Flank Esports - Yeni Nesil Espor Medyası
Espor Haberleri Overwatch’un Hikayesi

Overwatch’un Hikayesi

Blizzard’ın en sevdiği ve en iyi yaptığı şeylerden biri, yarattığı oyunların dünyasını müthiş bir şekilde kurgulamak. Özellik World of Warcraft özelinde yaratılan dünyanın bir eşi ve benzeri yok.  Overwatch’un da kendisine ait bir hikâyesi var. Şirket, çıkardıkları çizgi romanlarla bu öyküleri hayranlarına anlatıyor. Biz bu yazıda Overwatch’un en serüvenini en basit şekilde ele alacağız. Oyunun günümüzden 60 yıl sonrasında geçtiğini yazının başında belirteyim ki kimsenin kafasında karışıklık olmasın.

Son pişmanlık neye yarar? Her şeyin bedeli var…

Yıllar yıllar önce, insanlığa yardım etmesi için bilim adamları tarafından kurulan Omnicler icat edildi. Omnic dediğimiz şey aslında bir nevi robot. Tek amaçları ise işleri insanlar için kolaylaştırmak. Fakat aynı depresif bilim kurgu filmlerindeki gibi işler istenildiği gibi gitmedi.

Dünyanın her yerine yayılan Omnium fabrikaları ve Omnicler, her şey iyi giderken bir anda kötüye dönüştü. Bu müthiş zeki yaratıklar, her yerdeki fabrikaları ele geçirdi ve robotları insanlığa karşı programladı. Onları silahlandırdı ve bir savaş başlattı. Omnic Krizi işte tam 30 yıl önce başladı.

Avengers, ASSEMBLE!

İşte Overwatch’un hikâyesi ise tam bu savaş döneminde başladı. Krizi önlemek ve savaşı insanlığa kazandırmak için kurulan Overwatch, içindeki kahramanlarıyla birlikte insanlığa yardım etmeye başladı. İnsanlığın tek umudu onlardı.

Omnicler dünyanın neredeyse her yerini ele geçirmişlerdi. Fakat uzun süren savaşın ardından Overwatch sayesinde Omnicler sonunda yenildiler. Shambali denilen ve Omniklerin ruhları olduğunu iddia eden ve insanlarla eşitlik için savaşan bir Omnik dini filizlense de boyun eğmeye zorlandılar. Barış dönemi başladı ve dünyanın şampiyonu Overwatch, Morrison komutası altında 20 yıl boyunca zenginleşti, sayılarını ve nüfuzunu tüm dünyada arttırdı.

Her serüvenin bir sonu var

Bir şeyin seveni varsa nefret edeni de vardır.

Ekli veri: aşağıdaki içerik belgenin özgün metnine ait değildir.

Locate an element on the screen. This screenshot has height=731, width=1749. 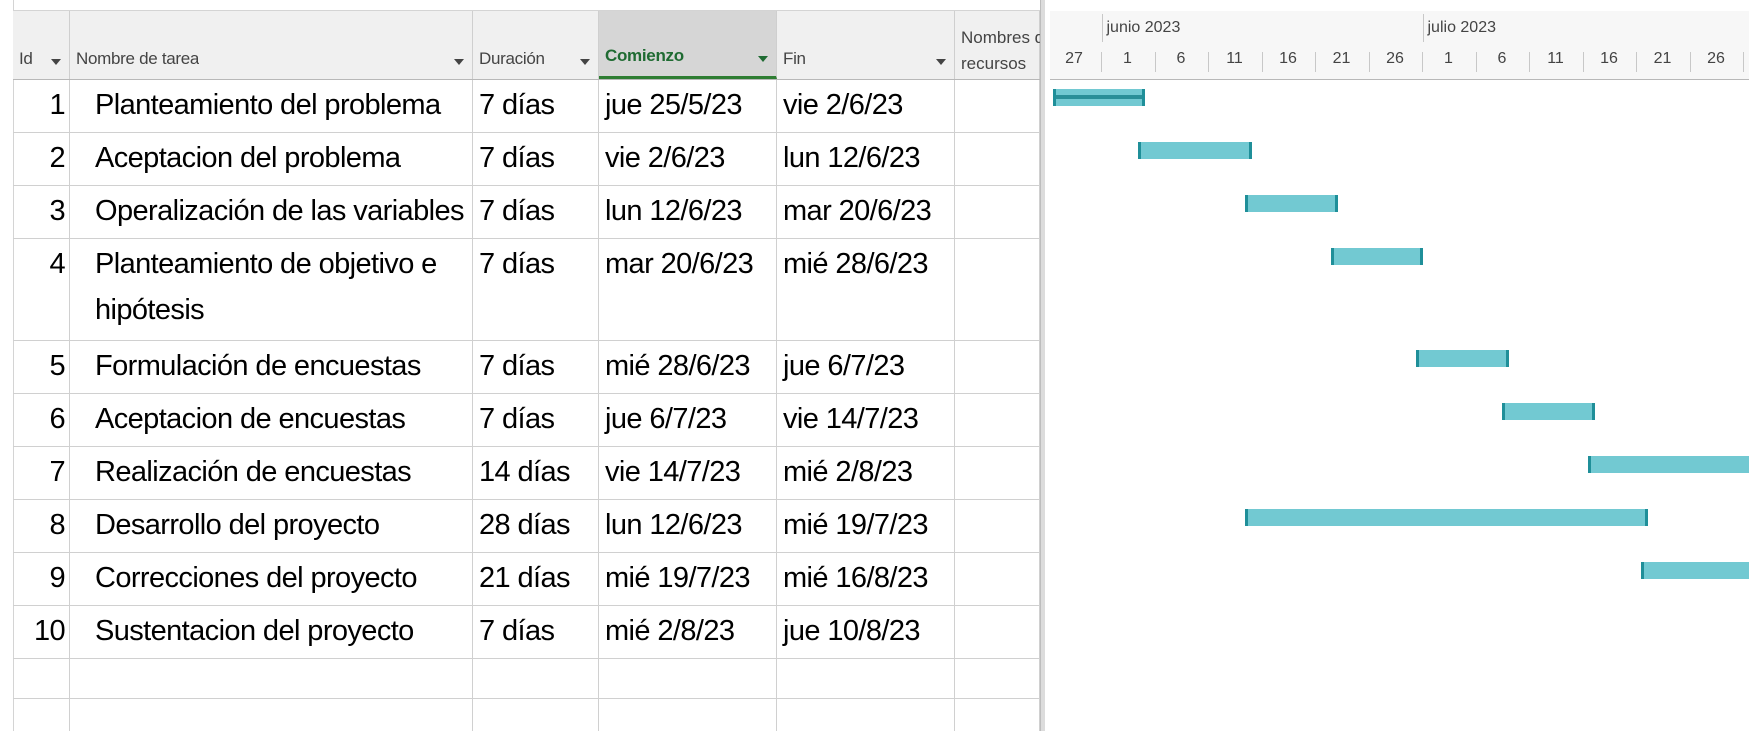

Dünyanın kuralı bu ya, Overwatch’tan da haz etmeyen bir takım insanlar vardı. Nitekim ekip, iç savaşa sürüklendi ve iftiralar ile çalkalandı. Bunun üstüne Overwatch’un İsviçre üssünde bir bomba patladı ve söylentilere göre grubun liderleri Gabriel Reyes ve John “Jack” Morrison hatta Ana Amari vefat etti.

Bu gelişmenin ardından 6 yıl önce Overwatch dağıldı ve illegal bir oluşum olarak ilan edildi. Ekip üyelerinin hepsi birer birer yok oldu.

Tansiyon yükseliyor

Overwatch’un ortadan kalkması, kötü emelleri olan insanların işine geldi. Özellikle Talon terörist örgütünün. Omnic ve insanlar arasında tansiyon her geçen gün arttı. Shambali lideri Tekhartha’nın Widowmaker tarafından öldürülmesi ise gerginliğin iyice artmasına neden oldu.

Talon örgütü, aynı zamanda Overwatch’un eski üslerine saldırmaya devam etti. Bu saldırıların tek amacı ise geride kalan ekip üyelerinin bilgilerini ele geçirmekti. Bu saldırılar Reaper tarafından yönetiliyordu. Fakat goril bilim adamı Winston, bu saldırıların önüne geçti. Winston, Overwatch ağını yasa dışı bir şekilde yeniden bağladı ve tüm ajanları tekrar hizmete sokan “Overwatch Recall” çağrısını başlattı. Yani oyunun kendisini.

Overwatch ekibinde kimler vardı?

Bilindiği kadarıyla Overwatch, Soldier 76, Ana, Reinhardt, Torbjorn, Mercy, McCree, Winston, Genji, Tracer ve Mei Overwatch ekibini oluşturuyor. Reaper, Widowmaker ve Sombra ise ekibin en büyük düşmanları kabul ediliyor.